## SUPPLIED MATERIAL
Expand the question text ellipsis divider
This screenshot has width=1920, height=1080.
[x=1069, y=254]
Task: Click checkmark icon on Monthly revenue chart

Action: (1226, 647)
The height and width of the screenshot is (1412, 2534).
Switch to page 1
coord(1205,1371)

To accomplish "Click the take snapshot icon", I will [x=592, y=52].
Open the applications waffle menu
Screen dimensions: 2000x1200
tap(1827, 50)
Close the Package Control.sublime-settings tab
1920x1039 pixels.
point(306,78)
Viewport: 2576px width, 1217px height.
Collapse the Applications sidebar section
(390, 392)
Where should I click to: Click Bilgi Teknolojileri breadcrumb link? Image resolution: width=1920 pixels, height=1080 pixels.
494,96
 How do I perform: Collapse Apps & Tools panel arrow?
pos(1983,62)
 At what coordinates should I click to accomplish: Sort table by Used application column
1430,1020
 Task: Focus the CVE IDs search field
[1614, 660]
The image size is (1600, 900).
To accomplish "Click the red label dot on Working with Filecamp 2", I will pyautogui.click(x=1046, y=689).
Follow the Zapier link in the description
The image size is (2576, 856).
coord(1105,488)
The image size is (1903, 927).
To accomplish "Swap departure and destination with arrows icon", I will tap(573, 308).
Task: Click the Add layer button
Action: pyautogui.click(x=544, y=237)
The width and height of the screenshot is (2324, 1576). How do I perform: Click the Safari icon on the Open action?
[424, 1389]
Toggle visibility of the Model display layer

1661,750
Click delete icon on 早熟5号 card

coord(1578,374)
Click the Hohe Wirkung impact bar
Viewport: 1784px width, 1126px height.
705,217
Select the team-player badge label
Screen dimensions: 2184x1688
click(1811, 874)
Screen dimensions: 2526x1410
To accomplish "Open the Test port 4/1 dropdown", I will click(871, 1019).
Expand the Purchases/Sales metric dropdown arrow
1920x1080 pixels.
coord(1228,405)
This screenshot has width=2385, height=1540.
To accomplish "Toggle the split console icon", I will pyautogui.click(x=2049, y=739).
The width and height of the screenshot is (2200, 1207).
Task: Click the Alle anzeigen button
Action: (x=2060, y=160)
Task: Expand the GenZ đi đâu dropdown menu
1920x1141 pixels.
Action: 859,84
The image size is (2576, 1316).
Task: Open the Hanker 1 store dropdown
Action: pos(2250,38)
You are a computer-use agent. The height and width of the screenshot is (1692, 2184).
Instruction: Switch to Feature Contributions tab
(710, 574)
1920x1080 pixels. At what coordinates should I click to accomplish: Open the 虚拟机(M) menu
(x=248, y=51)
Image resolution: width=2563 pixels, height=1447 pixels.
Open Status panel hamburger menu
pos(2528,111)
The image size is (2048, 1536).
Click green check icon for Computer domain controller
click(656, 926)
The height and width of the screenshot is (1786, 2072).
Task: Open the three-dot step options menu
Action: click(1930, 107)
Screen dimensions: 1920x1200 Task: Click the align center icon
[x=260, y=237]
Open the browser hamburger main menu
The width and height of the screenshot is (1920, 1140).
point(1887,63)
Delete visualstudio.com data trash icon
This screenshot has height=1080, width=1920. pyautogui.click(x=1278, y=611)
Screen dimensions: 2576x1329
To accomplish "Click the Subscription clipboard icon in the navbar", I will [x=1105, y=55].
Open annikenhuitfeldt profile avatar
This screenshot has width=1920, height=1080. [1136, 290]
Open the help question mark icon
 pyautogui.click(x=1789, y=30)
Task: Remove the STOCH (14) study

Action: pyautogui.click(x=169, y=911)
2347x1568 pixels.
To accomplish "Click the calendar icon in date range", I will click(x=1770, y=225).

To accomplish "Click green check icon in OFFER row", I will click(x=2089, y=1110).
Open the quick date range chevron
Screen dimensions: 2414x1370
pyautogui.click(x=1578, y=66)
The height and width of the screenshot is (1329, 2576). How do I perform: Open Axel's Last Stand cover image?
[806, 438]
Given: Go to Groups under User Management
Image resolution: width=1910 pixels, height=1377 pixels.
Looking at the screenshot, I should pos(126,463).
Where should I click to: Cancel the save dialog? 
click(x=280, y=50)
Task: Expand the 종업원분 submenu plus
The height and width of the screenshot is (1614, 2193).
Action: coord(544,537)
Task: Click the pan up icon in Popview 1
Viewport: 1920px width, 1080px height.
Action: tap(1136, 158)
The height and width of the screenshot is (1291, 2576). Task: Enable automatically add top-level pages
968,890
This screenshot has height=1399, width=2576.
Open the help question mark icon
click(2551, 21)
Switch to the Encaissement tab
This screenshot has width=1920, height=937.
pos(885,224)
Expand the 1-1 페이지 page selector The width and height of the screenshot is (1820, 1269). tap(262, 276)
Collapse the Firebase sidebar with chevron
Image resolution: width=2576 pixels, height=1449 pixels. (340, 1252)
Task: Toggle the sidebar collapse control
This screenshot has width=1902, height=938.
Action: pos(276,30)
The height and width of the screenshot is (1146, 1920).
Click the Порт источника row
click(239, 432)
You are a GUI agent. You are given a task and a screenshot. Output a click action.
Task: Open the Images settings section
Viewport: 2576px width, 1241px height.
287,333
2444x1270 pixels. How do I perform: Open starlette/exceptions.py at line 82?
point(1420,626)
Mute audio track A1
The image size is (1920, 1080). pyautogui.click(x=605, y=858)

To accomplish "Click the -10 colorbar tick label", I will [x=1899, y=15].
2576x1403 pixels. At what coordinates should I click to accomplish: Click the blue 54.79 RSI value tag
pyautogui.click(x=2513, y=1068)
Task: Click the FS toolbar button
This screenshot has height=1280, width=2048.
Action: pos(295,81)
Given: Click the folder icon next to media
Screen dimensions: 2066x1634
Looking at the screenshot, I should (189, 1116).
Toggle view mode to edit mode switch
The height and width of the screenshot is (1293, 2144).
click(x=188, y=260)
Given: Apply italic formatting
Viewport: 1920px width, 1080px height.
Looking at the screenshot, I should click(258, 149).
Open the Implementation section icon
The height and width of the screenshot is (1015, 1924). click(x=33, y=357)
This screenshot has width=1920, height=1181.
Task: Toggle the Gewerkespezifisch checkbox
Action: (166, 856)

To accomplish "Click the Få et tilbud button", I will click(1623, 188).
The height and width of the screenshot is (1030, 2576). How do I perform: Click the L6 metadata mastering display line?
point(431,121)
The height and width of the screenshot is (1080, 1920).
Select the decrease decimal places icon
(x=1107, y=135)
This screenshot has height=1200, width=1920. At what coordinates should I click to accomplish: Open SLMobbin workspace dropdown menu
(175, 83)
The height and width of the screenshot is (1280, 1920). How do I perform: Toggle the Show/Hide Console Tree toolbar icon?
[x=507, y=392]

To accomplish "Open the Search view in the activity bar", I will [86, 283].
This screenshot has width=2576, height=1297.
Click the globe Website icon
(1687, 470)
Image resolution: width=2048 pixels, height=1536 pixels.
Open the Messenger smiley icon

## EXERCISE AIM
Reproduce the material verbatim, line by line.

## SOLVED EXERCISE
Expand the question text ellipsis divider
This screenshot has width=1920, height=1080.
[x=1069, y=254]
Task: Click checkmark icon on Monthly revenue chart

Action: (1226, 647)
The height and width of the screenshot is (1412, 2534).
Switch to page 1
coord(1205,1371)

To accomplish "Click the take snapshot icon", I will [x=592, y=52].
Open the applications waffle menu
Screen dimensions: 2000x1200
tap(1827, 50)
Close the Package Control.sublime-settings tab
1920x1039 pixels.
point(306,78)
Viewport: 2576px width, 1217px height.
Collapse the Applications sidebar section
(390, 392)
Where should I click to: Click Bilgi Teknolojileri breadcrumb link? Image resolution: width=1920 pixels, height=1080 pixels.
494,96
 How do I perform: Collapse Apps & Tools panel arrow?
pos(1983,62)
 At what coordinates should I click to accomplish: Sort table by Used application column
1430,1020
 Task: Focus the CVE IDs search field
[1614, 660]
The image size is (1600, 900).
To accomplish "Click the red label dot on Working with Filecamp 2", I will pyautogui.click(x=1046, y=689).
Follow the Zapier link in the description
The image size is (2576, 856).
coord(1105,488)
The image size is (1903, 927).
To accomplish "Swap departure and destination with arrows icon", I will tap(573, 308).
Task: Click the Add layer button
Action: pyautogui.click(x=544, y=237)
The width and height of the screenshot is (2324, 1576). How do I perform: Click the Safari icon on the Open action?
[424, 1389]
Toggle visibility of the Model display layer

1661,750
Click delete icon on 早熟5号 card

coord(1578,374)
Click the Hohe Wirkung impact bar
Viewport: 1784px width, 1126px height.
705,217
Select the team-player badge label
Screen dimensions: 2184x1688
click(1811, 874)
Screen dimensions: 2526x1410
To accomplish "Open the Test port 4/1 dropdown", I will click(871, 1019).
Expand the Purchases/Sales metric dropdown arrow
1920x1080 pixels.
coord(1228,405)
This screenshot has width=2385, height=1540.
To accomplish "Toggle the split console icon", I will pyautogui.click(x=2049, y=739).
The width and height of the screenshot is (2200, 1207).
Task: Click the Alle anzeigen button
Action: (x=2060, y=160)
Task: Expand the GenZ đi đâu dropdown menu
1920x1141 pixels.
Action: 859,84
The image size is (2576, 1316).
Task: Open the Hanker 1 store dropdown
Action: pos(2250,38)
You are a computer-use agent. The height and width of the screenshot is (1692, 2184).
Instruction: Switch to Feature Contributions tab
(710, 574)
1920x1080 pixels. At what coordinates should I click to accomplish: Open the 虚拟机(M) menu
(x=248, y=51)
Image resolution: width=2563 pixels, height=1447 pixels.
Open Status panel hamburger menu
pos(2528,111)
The image size is (2048, 1536).
Click green check icon for Computer domain controller
click(656, 926)
The height and width of the screenshot is (1786, 2072).
Task: Open the three-dot step options menu
Action: click(1930, 107)
Screen dimensions: 1920x1200 Task: Click the align center icon
[x=260, y=237]
Open the browser hamburger main menu
The width and height of the screenshot is (1920, 1140).
point(1887,63)
Delete visualstudio.com data trash icon
This screenshot has height=1080, width=1920. pyautogui.click(x=1278, y=611)
Screen dimensions: 2576x1329
To accomplish "Click the Subscription clipboard icon in the navbar", I will [x=1105, y=55].
Open annikenhuitfeldt profile avatar
This screenshot has width=1920, height=1080. [1136, 290]
Open the help question mark icon
 pyautogui.click(x=1789, y=30)
Task: Remove the STOCH (14) study

Action: pyautogui.click(x=169, y=911)
2347x1568 pixels.
To accomplish "Click the calendar icon in date range", I will click(x=1770, y=225).

To accomplish "Click green check icon in OFFER row", I will click(x=2089, y=1110).
Open the quick date range chevron
Screen dimensions: 2414x1370
pyautogui.click(x=1578, y=66)
The height and width of the screenshot is (1329, 2576). How do I perform: Open Axel's Last Stand cover image?
[806, 438]
Given: Go to Groups under User Management
Image resolution: width=1910 pixels, height=1377 pixels.
Looking at the screenshot, I should pos(126,463).
Where should I click to: Cancel the save dialog? 
click(x=280, y=50)
Task: Expand the 종업원분 submenu plus
The height and width of the screenshot is (1614, 2193).
Action: coord(544,537)
Task: Click the pan up icon in Popview 1
Viewport: 1920px width, 1080px height.
Action: tap(1136, 158)
The height and width of the screenshot is (1291, 2576). Task: Enable automatically add top-level pages
968,890
This screenshot has height=1399, width=2576.
Open the help question mark icon
click(2551, 21)
Switch to the Encaissement tab
This screenshot has width=1920, height=937.
pos(885,224)
Expand the 1-1 페이지 page selector The width and height of the screenshot is (1820, 1269). tap(262, 276)
Collapse the Firebase sidebar with chevron
Image resolution: width=2576 pixels, height=1449 pixels. (340, 1252)
Task: Toggle the sidebar collapse control
This screenshot has width=1902, height=938.
Action: pos(276,30)
The height and width of the screenshot is (1146, 1920).
Click the Порт источника row
click(239, 432)
You are a GUI agent. You are given a task and a screenshot. Output a click action.
Task: Open the Images settings section
Viewport: 2576px width, 1241px height.
287,333
2444x1270 pixels. How do I perform: Open starlette/exceptions.py at line 82?
point(1420,626)
Mute audio track A1
The image size is (1920, 1080). pyautogui.click(x=605, y=858)

To accomplish "Click the -10 colorbar tick label", I will [x=1899, y=15].
2576x1403 pixels. At what coordinates should I click to accomplish: Click the blue 54.79 RSI value tag
pyautogui.click(x=2513, y=1068)
Task: Click the FS toolbar button
This screenshot has height=1280, width=2048.
Action: pos(295,81)
Given: Click the folder icon next to media
Screen dimensions: 2066x1634
Looking at the screenshot, I should (189, 1116).
Toggle view mode to edit mode switch
The height and width of the screenshot is (1293, 2144).
click(x=188, y=260)
Given: Apply italic formatting
Viewport: 1920px width, 1080px height.
Looking at the screenshot, I should click(258, 149).
Open the Implementation section icon
The height and width of the screenshot is (1015, 1924). click(x=33, y=357)
This screenshot has width=1920, height=1181.
Task: Toggle the Gewerkespezifisch checkbox
Action: (166, 856)

To accomplish "Click the Få et tilbud button", I will click(1623, 188).
The height and width of the screenshot is (1030, 2576). How do I perform: Click the L6 metadata mastering display line?
point(431,121)
The height and width of the screenshot is (1080, 1920).
Select the decrease decimal places icon
(x=1107, y=135)
This screenshot has height=1200, width=1920. At what coordinates should I click to accomplish: Open SLMobbin workspace dropdown menu
(175, 83)
The height and width of the screenshot is (1280, 1920). How do I perform: Toggle the Show/Hide Console Tree toolbar icon?
[x=507, y=392]

To accomplish "Open the Search view in the activity bar", I will [86, 283].
This screenshot has width=2576, height=1297.
Click the globe Website icon
(1687, 470)
Image resolution: width=2048 pixels, height=1536 pixels.
Open the Messenger smiley icon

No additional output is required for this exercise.